Requirements Executive Summary
A
requirements executive summary is the
requirements work
product produced during application development that
formally summarizes the
requirements of
a single
application for the
customer organization’s management. Thus, it is
typically produced when the purpose of an
endeavor is to
deliver either a new application or a new version of an
existing application.
The typical objectives of the requirements executive summary
are to:
- Make the application’s system-level requirements
easily understandable to the non-technical members of the
executive management teams of the customer and developer
organizations.
- Formally summarize these requirements including the:
- Be an initial basis for:
- Establishing the scope, size, and complexity of the
application and related project(s).
- Estimating cost, schedule, and progress.
- Future extensions and enhancements.
The typical benefits of a requirements executive summary
include:
- Help establish a consensus among the application’s
stakeholders concerning its system-level requirements.
- The results of requirements engineering are easy to
comprehend and evaluate by executive management.

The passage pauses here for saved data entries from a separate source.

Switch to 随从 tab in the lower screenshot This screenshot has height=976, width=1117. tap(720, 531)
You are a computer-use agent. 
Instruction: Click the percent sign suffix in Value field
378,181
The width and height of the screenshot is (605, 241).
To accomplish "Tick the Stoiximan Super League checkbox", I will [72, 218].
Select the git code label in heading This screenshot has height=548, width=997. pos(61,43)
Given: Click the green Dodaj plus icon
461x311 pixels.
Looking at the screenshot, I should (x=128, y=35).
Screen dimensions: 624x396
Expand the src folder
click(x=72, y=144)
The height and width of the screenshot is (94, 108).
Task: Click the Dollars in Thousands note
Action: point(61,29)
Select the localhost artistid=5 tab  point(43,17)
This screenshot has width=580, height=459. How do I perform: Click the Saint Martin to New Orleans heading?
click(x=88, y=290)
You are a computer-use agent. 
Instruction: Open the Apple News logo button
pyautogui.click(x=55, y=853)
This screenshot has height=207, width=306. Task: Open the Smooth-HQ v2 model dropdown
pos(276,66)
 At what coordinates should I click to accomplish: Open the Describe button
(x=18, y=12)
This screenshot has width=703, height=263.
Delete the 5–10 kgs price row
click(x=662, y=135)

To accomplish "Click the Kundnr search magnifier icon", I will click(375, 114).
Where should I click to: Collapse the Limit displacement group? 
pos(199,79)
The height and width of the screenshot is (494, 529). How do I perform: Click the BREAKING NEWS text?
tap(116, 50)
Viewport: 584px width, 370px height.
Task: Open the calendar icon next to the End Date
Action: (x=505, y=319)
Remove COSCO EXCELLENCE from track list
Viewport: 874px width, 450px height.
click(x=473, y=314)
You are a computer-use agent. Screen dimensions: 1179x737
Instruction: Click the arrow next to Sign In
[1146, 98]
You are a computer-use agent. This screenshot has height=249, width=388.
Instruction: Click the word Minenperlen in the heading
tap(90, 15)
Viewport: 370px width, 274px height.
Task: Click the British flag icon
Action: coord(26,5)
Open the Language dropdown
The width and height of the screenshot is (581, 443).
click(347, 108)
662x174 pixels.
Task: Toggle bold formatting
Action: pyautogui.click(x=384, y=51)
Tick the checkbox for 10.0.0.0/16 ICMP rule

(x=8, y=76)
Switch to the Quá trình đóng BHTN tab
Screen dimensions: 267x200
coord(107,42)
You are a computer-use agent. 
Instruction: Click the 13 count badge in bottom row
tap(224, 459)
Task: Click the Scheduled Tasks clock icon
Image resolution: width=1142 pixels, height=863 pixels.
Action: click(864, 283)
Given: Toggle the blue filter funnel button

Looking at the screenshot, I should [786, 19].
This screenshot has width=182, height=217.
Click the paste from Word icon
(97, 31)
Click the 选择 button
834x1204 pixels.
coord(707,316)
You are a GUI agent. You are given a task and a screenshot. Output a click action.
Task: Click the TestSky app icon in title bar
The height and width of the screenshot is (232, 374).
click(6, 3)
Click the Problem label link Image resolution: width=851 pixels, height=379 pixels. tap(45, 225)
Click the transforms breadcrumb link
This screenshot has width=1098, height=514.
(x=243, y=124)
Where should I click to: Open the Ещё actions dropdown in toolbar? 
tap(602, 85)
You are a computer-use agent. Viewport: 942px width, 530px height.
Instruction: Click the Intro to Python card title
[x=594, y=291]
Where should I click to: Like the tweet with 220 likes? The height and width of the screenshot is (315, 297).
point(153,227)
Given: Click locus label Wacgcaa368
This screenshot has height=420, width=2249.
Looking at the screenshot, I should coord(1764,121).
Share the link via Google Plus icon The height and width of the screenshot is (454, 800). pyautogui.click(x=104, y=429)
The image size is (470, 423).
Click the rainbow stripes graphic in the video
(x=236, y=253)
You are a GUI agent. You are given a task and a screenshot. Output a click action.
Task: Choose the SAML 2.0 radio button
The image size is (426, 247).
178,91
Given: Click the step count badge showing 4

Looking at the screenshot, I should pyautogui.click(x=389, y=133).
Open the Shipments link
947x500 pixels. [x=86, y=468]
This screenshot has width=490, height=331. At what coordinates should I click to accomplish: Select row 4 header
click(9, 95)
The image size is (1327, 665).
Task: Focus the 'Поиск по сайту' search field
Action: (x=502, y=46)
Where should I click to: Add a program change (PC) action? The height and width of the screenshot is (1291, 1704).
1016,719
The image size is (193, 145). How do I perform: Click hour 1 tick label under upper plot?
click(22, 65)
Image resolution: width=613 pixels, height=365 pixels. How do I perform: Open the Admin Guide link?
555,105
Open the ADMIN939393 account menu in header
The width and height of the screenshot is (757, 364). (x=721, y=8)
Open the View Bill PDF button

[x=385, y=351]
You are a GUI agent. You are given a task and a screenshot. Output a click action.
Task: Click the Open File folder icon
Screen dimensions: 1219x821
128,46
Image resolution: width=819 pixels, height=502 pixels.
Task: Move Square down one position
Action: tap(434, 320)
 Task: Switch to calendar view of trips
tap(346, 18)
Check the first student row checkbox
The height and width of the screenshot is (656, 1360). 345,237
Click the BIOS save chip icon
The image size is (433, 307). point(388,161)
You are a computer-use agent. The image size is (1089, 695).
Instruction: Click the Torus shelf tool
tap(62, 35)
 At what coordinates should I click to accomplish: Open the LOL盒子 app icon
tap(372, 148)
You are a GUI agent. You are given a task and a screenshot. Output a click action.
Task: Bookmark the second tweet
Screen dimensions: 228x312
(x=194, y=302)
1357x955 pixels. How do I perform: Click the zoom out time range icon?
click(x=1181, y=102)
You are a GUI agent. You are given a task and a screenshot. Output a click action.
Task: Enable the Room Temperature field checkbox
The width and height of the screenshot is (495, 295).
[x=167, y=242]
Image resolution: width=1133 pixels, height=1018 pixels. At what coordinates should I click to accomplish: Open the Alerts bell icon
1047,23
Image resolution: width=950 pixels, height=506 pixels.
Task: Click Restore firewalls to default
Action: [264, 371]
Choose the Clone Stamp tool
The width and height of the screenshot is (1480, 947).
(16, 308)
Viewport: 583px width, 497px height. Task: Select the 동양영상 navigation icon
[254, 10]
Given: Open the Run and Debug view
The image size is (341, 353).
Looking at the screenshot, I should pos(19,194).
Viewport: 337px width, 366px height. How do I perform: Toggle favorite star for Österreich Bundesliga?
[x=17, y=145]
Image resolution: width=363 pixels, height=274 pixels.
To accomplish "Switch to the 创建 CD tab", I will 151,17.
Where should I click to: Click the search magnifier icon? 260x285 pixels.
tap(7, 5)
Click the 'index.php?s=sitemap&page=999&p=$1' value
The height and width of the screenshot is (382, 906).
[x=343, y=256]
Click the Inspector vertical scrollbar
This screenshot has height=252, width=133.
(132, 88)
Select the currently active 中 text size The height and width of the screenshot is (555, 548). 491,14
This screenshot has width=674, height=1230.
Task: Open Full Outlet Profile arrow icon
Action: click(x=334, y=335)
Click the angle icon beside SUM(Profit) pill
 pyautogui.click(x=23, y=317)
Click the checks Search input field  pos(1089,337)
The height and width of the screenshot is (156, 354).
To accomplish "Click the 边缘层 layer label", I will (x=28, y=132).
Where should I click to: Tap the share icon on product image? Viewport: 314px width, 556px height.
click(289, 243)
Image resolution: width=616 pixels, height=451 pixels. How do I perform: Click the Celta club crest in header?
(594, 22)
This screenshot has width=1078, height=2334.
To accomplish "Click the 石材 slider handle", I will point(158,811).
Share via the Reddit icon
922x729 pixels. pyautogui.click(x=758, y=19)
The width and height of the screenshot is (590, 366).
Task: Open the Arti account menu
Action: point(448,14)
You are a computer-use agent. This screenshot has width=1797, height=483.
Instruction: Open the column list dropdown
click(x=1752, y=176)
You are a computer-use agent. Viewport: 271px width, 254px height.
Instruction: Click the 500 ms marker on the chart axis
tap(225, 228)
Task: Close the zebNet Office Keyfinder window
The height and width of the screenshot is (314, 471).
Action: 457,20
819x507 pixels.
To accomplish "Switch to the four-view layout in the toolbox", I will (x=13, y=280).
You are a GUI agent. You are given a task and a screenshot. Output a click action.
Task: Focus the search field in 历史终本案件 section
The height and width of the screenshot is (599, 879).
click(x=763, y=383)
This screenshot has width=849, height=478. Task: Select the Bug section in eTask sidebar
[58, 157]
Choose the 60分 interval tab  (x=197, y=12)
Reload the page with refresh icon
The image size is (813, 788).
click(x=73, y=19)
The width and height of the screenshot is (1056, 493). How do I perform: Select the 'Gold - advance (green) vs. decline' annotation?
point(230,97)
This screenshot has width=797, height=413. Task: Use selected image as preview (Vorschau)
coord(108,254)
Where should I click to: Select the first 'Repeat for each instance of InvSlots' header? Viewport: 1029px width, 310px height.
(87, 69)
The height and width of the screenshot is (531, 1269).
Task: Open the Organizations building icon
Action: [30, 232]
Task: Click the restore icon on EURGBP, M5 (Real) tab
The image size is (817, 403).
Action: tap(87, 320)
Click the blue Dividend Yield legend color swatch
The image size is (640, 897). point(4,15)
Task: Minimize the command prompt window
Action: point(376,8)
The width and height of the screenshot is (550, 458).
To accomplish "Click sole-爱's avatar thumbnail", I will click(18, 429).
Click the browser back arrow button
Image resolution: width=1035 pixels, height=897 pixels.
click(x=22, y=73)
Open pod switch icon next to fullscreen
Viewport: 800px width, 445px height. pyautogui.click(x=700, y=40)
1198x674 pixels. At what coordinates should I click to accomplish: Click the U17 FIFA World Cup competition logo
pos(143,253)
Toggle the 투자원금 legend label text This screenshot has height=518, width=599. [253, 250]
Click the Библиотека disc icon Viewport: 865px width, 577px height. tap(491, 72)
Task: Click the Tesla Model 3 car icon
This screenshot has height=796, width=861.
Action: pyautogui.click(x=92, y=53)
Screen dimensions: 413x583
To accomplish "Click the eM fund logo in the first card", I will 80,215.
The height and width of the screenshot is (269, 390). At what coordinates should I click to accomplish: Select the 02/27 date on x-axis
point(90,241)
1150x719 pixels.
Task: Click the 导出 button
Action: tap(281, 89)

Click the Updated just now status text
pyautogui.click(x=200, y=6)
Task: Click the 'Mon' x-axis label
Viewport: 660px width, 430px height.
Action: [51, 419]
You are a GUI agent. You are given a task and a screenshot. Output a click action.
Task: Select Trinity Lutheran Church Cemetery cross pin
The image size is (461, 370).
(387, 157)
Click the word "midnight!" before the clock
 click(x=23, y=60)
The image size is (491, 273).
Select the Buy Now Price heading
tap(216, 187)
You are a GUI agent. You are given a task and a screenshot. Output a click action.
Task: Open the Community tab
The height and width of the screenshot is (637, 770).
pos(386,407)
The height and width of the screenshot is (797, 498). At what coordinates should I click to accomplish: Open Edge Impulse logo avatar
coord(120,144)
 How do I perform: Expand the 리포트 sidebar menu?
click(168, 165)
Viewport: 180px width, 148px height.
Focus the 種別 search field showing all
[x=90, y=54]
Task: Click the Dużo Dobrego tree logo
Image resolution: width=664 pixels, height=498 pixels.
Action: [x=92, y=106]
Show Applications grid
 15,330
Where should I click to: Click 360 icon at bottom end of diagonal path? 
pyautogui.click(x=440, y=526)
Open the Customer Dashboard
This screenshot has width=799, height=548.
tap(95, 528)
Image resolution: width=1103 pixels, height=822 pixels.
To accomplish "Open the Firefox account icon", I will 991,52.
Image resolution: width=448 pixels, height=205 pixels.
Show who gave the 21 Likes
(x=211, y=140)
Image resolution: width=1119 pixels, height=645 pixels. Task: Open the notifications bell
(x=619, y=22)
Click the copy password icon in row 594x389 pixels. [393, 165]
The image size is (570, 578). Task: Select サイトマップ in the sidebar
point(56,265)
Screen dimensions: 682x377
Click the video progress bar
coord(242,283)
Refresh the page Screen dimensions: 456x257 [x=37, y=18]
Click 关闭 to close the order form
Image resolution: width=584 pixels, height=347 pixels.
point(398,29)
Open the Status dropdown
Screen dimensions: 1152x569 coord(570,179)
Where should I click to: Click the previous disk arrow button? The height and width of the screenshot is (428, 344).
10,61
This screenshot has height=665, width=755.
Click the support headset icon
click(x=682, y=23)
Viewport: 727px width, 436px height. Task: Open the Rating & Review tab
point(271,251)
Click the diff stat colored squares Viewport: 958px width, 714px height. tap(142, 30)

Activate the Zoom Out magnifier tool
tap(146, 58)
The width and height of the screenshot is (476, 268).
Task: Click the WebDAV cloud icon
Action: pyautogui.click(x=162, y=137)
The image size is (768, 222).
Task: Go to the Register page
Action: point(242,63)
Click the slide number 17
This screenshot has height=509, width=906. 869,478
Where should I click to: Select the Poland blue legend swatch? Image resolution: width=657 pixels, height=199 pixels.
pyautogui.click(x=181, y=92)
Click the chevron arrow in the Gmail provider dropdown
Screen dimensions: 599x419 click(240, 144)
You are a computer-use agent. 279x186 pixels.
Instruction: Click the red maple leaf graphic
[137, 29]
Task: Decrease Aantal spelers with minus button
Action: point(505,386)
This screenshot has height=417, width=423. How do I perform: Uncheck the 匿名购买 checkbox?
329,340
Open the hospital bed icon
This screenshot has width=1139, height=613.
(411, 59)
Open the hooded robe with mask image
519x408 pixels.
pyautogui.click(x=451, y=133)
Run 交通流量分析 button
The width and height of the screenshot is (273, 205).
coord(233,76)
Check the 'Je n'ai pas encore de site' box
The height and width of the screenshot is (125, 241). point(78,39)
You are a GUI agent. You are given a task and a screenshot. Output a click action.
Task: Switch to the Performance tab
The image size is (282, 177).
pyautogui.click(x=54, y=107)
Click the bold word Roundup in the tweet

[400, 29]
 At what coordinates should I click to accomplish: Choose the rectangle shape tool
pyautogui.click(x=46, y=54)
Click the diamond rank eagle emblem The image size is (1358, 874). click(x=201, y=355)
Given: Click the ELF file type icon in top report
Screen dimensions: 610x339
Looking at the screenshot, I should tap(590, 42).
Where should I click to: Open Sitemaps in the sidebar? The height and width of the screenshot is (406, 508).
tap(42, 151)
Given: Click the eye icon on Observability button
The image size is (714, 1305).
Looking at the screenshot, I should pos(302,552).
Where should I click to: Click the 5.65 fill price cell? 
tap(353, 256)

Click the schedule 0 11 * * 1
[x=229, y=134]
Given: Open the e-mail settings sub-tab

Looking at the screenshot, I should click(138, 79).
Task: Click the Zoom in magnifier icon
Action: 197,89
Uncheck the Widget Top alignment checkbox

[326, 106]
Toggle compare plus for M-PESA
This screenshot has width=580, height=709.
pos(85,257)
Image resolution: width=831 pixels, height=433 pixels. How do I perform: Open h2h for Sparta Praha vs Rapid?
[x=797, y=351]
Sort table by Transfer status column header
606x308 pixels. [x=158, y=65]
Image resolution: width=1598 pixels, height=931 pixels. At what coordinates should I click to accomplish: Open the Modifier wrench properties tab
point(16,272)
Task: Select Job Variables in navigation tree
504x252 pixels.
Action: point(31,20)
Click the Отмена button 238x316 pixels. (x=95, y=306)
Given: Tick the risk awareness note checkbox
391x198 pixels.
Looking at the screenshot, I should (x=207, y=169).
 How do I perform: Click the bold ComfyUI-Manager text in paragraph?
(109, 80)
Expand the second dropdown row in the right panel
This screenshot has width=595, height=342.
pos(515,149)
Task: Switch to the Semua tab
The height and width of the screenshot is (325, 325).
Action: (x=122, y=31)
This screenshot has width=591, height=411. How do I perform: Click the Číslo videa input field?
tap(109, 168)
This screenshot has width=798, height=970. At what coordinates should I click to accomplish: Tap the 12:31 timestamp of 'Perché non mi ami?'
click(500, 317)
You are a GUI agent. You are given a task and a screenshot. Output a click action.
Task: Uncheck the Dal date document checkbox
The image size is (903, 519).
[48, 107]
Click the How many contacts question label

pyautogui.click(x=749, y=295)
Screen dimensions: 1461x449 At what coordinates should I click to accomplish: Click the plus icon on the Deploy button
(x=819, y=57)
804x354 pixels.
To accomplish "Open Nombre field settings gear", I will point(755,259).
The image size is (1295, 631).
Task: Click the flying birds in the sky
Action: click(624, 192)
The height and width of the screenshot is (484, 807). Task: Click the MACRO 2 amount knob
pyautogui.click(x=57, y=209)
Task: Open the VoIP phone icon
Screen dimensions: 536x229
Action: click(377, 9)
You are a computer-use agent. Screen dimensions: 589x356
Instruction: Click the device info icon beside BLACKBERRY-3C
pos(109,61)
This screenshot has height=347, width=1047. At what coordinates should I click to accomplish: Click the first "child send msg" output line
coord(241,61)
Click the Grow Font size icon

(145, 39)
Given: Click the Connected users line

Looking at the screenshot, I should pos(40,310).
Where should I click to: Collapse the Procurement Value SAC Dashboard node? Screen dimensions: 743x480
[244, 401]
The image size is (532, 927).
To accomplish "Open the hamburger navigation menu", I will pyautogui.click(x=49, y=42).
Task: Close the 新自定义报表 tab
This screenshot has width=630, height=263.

- The requirements executive summary also provides an easy
introduction to the requirements for other stakeholders
(e.g., to enable the
architecture team, the
independent test team, and others to plan and prepare to
perform their tasks).
- It eliminates the need for executive management to wade
through the numerous detailed formalized requirements that
have to be specified in the
system requirements specification to support the system
and launch testing activities.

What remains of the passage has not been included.